Con la mirada fija en la tarjeta del gimnasio, debo entrecerrar los ojos para ver. No hay tiempo para aflojar el paso, aún me quedan un par de metros antes de alcanzar el pasaje abovedado que marca. Si consigo pasar a través del agujero, al menos podré echar una última mirada a las otras migas de pan para saber dónde debo girar. La vela titila y debo recurrir a todos mis recursos para ignorar el dolor lacerante que me quema el pecho. Ya casi he llegado…
Para facilitar las cosas, contengo la respiración con la mirada pegada en el pasaje abovedado. «No lo pierdas. Resiste». Cuando la luz se consume, me inclino hacia adelante. Aún no estoy allí… y cuando mi mano se extiende hacia la abertura que hay delante de mí, toda la cueva y todo lo que hay en ella se vuelve completamente… y absolutamente… negro.

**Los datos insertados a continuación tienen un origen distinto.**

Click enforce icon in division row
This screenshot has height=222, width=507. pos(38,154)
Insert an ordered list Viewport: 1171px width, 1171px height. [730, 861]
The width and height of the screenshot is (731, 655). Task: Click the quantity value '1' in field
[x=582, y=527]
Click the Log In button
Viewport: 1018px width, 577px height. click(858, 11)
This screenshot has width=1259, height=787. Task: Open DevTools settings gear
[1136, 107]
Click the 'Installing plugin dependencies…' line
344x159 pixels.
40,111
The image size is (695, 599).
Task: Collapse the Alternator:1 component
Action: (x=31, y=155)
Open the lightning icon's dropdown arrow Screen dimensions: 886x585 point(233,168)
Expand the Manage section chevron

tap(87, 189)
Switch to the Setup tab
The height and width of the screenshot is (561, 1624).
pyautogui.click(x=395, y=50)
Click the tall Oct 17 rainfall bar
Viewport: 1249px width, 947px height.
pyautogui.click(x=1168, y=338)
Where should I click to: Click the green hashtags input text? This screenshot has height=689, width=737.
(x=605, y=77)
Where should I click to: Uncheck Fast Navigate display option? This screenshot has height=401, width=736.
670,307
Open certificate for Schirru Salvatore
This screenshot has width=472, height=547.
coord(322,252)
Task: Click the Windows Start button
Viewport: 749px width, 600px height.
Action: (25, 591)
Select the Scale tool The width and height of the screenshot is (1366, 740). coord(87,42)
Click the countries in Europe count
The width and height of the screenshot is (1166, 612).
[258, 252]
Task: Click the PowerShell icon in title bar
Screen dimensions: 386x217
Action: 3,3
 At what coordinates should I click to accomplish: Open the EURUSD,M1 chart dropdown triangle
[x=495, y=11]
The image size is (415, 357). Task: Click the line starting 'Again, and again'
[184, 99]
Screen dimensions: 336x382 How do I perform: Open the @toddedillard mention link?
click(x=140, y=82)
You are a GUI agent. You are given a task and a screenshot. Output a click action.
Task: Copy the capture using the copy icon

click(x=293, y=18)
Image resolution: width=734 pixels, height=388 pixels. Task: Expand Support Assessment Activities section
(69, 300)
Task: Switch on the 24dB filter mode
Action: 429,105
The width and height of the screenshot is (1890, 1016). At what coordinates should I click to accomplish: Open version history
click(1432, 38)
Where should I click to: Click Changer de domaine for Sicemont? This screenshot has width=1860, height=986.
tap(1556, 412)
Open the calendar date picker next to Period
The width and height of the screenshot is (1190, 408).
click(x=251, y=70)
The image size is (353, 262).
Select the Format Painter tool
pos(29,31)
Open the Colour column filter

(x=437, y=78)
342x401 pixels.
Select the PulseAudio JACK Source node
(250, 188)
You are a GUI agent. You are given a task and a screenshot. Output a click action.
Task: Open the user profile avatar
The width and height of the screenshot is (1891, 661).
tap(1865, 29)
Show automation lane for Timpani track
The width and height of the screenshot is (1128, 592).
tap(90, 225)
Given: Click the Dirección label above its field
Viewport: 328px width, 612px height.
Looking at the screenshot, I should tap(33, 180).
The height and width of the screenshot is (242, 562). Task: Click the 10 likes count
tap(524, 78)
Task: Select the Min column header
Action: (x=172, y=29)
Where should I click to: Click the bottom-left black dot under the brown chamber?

—Bien venido a Two Quail —dijo el jefe de comedor mientras juntaba las manos delante del pecho—. ¿Tiene una…?
—Debe de estar a nombre de Holcomb —lo interrumpió Barry con perfecto encanto—. Una reserva para dos…
—Holcomb… Holcomb… —repitió el jefe de comedor, y su mirada se demoró un segundo demasiado largo en el ojo de cristal de Barry—. Por supuesto, señor. La mesa que está junto a la ventana. Por aquí, por favor.
Extendiendo el brazo hacia la izquierda, señaló a Barry una mesa meticulosamente tendida que había en un pequeño rincón en el frente del restaurante. Barry volvió la cabeza pero no dio un paso.
—¿Señor, quiere que…?
—Estaremos bien —dijo Dinah, cogiendo a Barry del codo y acompañándolo hasta la mesa—. Gracias por su ofrecimiento.